- **Problem to solve**
Reproduce each of the following lines verbatim, in the same order.

- **Dataset entries**

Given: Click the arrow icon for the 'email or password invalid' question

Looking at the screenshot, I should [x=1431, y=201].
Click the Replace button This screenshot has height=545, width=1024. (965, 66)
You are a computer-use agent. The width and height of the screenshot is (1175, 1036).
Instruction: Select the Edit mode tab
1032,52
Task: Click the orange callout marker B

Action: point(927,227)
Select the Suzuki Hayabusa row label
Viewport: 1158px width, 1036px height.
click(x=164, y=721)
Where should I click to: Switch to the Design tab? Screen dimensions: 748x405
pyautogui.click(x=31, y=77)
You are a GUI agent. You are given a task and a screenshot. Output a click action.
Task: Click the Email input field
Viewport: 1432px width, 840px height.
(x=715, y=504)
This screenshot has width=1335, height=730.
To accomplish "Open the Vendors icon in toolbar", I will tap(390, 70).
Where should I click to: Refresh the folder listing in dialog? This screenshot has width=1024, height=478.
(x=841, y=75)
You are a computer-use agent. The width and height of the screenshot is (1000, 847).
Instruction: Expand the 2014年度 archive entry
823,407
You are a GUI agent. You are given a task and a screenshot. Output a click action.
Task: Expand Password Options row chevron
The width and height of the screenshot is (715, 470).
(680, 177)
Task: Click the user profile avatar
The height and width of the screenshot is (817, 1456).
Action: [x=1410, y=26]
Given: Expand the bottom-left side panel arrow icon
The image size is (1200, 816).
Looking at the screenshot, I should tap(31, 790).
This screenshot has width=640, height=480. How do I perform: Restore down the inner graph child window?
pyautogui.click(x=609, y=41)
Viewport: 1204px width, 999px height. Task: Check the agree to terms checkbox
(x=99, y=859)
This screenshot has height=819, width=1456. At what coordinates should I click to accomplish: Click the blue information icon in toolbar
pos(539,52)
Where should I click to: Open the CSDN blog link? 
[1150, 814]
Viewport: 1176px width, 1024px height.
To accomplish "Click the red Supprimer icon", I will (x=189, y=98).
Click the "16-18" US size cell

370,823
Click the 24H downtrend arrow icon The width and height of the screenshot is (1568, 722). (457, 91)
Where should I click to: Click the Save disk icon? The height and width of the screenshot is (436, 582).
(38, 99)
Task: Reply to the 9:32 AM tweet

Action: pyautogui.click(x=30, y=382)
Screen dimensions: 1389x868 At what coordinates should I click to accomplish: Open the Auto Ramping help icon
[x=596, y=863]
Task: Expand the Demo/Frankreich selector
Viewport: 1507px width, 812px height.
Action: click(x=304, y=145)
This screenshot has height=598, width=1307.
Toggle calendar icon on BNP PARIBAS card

- **Task result**
Given: Click the arrow icon for the 'email or password invalid' question

Looking at the screenshot, I should [x=1431, y=201].
Click the Replace button This screenshot has height=545, width=1024. (965, 66)
You are a computer-use agent. The width and height of the screenshot is (1175, 1036).
Instruction: Select the Edit mode tab
1032,52
Task: Click the orange callout marker B

Action: point(927,227)
Select the Suzuki Hayabusa row label
Viewport: 1158px width, 1036px height.
click(x=164, y=721)
Where should I click to: Switch to the Design tab? Screen dimensions: 748x405
pyautogui.click(x=31, y=77)
You are a GUI agent. You are given a task and a screenshot. Output a click action.
Task: Click the Email input field
Viewport: 1432px width, 840px height.
(x=715, y=504)
This screenshot has width=1335, height=730.
To accomplish "Open the Vendors icon in toolbar", I will tap(390, 70).
Where should I click to: Refresh the folder listing in dialog? This screenshot has width=1024, height=478.
(x=841, y=75)
You are a computer-use agent. The width and height of the screenshot is (1000, 847).
Instruction: Expand the 2014年度 archive entry
823,407
You are a GUI agent. You are given a task and a screenshot. Output a click action.
Task: Expand Password Options row chevron
The width and height of the screenshot is (715, 470).
(680, 177)
Task: Click the user profile avatar
The height and width of the screenshot is (817, 1456).
Action: [x=1410, y=26]
Given: Expand the bottom-left side panel arrow icon
The image size is (1200, 816).
Looking at the screenshot, I should tap(31, 790).
This screenshot has width=640, height=480. How do I perform: Restore down the inner graph child window?
pyautogui.click(x=609, y=41)
Viewport: 1204px width, 999px height. Task: Check the agree to terms checkbox
(x=99, y=859)
This screenshot has height=819, width=1456. At what coordinates should I click to accomplish: Click the blue information icon in toolbar
pos(539,52)
Where should I click to: Open the CSDN blog link? 
[1150, 814]
Viewport: 1176px width, 1024px height.
To accomplish "Click the red Supprimer icon", I will (x=189, y=98).
Click the "16-18" US size cell

370,823
Click the 24H downtrend arrow icon The width and height of the screenshot is (1568, 722). (457, 91)
Where should I click to: Click the Save disk icon? The height and width of the screenshot is (436, 582).
(38, 99)
Task: Reply to the 9:32 AM tweet

Action: pyautogui.click(x=30, y=382)
Screen dimensions: 1389x868 At what coordinates should I click to accomplish: Open the Auto Ramping help icon
[x=596, y=863]
Task: Expand the Demo/Frankreich selector
Viewport: 1507px width, 812px height.
Action: click(x=304, y=145)
This screenshot has height=598, width=1307.
Toggle calendar icon on BNP PARIBAS card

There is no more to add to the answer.